Unfortunately, the town has not found itself in the news recently for its connections to Richard Burton, Anthony Hopkins, Rob Brydon or Michael Sheen, but for the way its steelworkers have been treated in the fallout from the closure of the British Steel Pension Scheme.

The background to this case has been fairly well covered left, right and centre, but the latest reason for the debacle to find itself in the news is because of the adviser charges being paid by steelworkers.

Advisers might instinctively like the idea of the FSCS receiving more money from administrators so its levy is not quite as big.

In one instance – and in proof that some of these people just cannot catch a break – a steelworker called Mark Nicholson had a £1,500 fee taken from his account to pay for advice from a company that no longer exists and which involved transferring his defined benefit pension scheme into a self-invested personal pension.

For its part, the Sipp provider said it had no choice but to allow the fee to be taken, given the contractual instructions the client had himself given.
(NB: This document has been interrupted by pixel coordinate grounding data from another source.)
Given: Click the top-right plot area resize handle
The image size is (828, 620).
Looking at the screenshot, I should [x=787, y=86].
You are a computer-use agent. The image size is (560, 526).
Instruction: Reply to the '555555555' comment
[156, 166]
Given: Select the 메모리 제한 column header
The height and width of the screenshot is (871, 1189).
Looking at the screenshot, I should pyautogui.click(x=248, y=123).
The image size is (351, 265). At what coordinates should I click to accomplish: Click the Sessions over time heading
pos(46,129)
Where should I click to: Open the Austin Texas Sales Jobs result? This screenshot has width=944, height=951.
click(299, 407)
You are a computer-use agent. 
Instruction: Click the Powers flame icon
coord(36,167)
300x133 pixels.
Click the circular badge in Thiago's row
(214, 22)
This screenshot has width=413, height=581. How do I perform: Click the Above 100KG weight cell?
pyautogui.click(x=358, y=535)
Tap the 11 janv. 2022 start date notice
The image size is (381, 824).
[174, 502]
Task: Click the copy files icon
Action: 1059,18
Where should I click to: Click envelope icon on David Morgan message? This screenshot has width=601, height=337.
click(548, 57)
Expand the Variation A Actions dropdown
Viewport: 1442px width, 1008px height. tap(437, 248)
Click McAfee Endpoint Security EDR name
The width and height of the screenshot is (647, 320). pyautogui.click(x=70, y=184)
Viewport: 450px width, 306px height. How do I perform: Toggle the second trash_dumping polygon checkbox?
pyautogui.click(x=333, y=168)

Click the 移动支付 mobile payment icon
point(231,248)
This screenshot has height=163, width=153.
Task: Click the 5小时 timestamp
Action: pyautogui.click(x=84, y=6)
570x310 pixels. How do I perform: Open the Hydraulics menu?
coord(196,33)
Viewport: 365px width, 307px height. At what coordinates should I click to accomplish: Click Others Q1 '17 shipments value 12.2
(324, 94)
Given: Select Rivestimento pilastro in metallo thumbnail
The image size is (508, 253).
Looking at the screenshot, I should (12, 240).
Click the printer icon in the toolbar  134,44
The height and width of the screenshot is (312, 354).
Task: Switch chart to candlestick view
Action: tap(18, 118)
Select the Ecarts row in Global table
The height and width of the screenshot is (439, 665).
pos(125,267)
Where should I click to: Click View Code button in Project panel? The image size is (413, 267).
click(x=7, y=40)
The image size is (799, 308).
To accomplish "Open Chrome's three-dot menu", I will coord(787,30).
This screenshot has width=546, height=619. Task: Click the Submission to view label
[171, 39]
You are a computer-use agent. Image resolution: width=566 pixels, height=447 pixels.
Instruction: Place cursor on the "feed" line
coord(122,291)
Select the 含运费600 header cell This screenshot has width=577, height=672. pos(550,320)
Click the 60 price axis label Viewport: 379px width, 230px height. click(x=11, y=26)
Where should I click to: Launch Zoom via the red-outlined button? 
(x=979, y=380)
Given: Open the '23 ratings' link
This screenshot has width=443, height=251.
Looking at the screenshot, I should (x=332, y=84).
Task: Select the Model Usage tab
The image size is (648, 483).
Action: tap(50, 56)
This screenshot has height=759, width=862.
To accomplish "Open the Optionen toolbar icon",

This is obviously a grey area: the advice company in question, Active Wealth, is now in administration and the more money the administrators recover, the better for its creditors and – ultimately – the Financial Services Compensation Scheme, which is tasked with paying claims.

In fact, advisers might instinctively like the idea of the FSCS receiving more money from administrators so its levy is not quite as big.

This case proves how skew-whiff the FSCS’s funding model is: it can pit the interests of advisers against the interests of their clients.

The Financial Conduct Authority has put forward recent changes to how the FSCS is funded, but ultimately a more root-and-branch approach is needed.